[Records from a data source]
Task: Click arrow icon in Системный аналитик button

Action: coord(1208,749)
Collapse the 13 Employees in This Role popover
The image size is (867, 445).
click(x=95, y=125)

# [To do]
Transcribe each of the records above exactly.

# [Answer box]
Task: Click arrow icon in Системный аналитик button

Action: coord(1208,749)
Collapse the 13 Employees in This Role popover
The image size is (867, 445).
click(x=95, y=125)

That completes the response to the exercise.